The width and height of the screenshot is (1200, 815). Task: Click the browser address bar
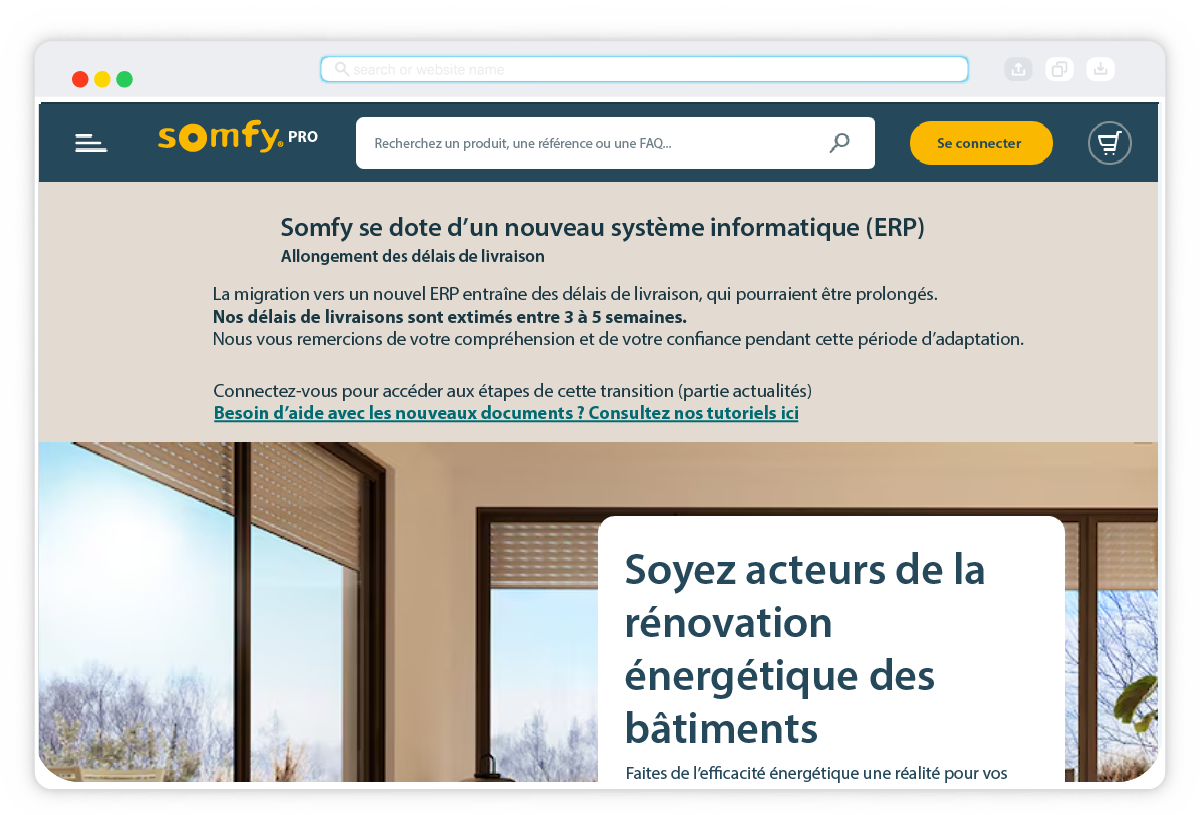click(644, 68)
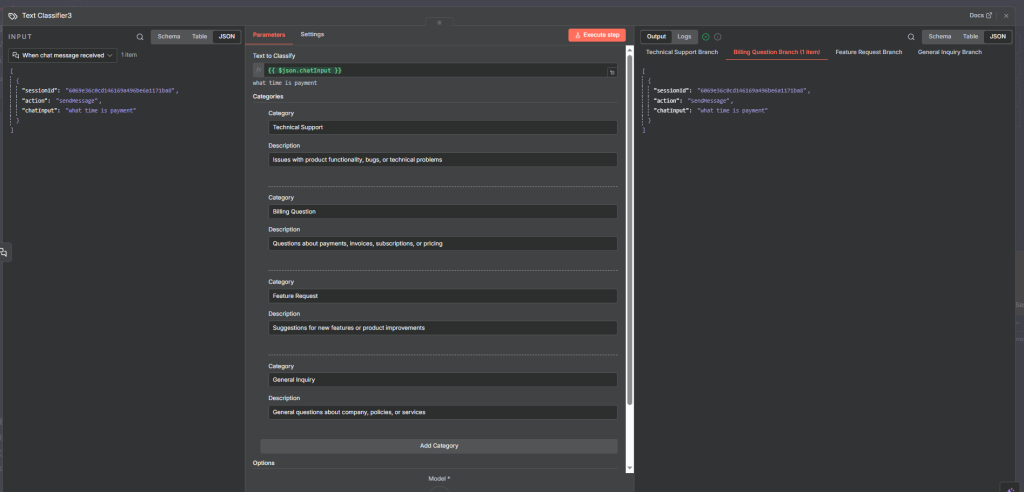Click the search icon in the INPUT panel
Viewport: 1024px width, 492px height.
click(x=140, y=36)
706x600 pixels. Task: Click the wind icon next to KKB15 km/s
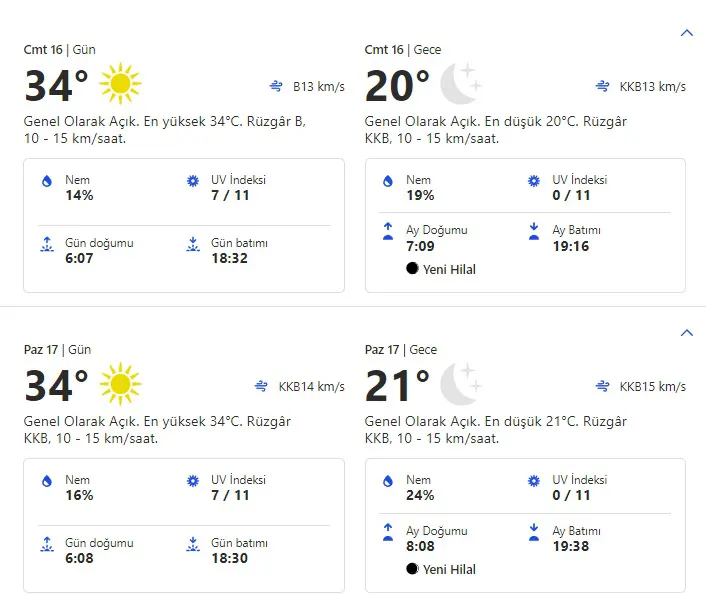point(603,387)
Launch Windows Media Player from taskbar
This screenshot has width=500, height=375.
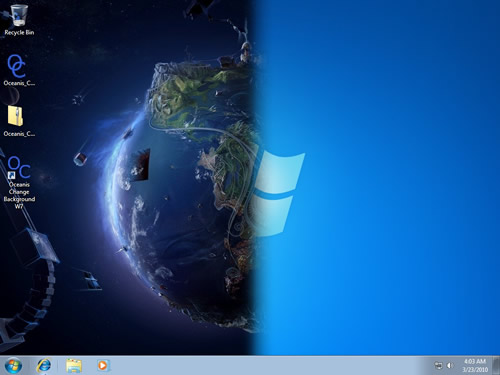tap(103, 366)
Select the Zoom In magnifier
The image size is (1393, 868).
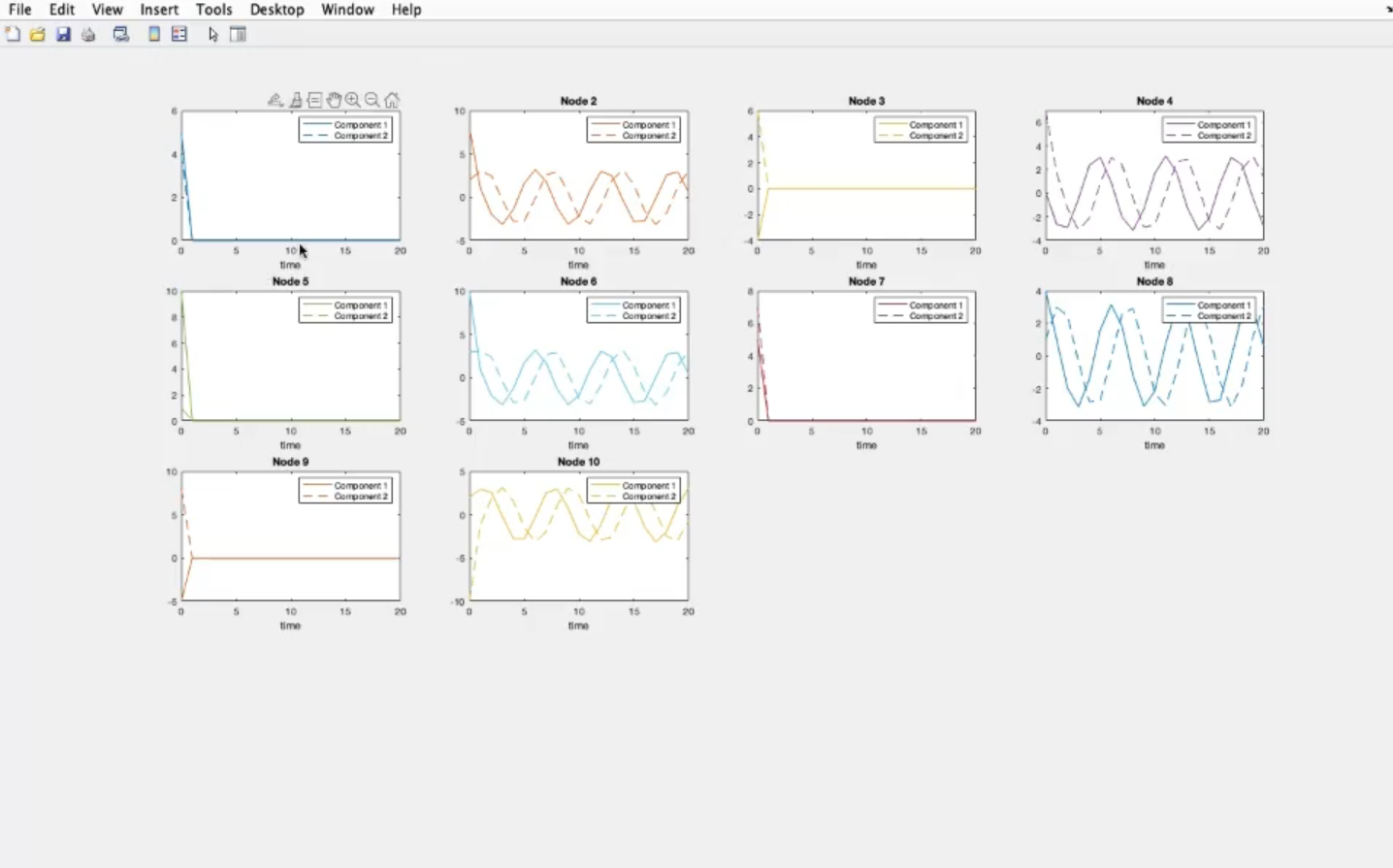click(353, 100)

TASK REQUIREMENTS: An exact copy of the listing is required, excluding any pictures.

EXERCISE SOLUTION:
The width and height of the screenshot is (1200, 815). Task: Click the browser address bar
click(644, 68)
Click the search icon in the INPUT panel
Viewport: 1024px width, 492px height.
click(x=140, y=36)
706x600 pixels. Task: Click the wind icon next to KKB15 km/s
point(603,387)
Launch Windows Media Player from taskbar
This screenshot has width=500, height=375.
tap(103, 366)
Select the Zoom In magnifier
The image size is (1393, 868).
click(353, 100)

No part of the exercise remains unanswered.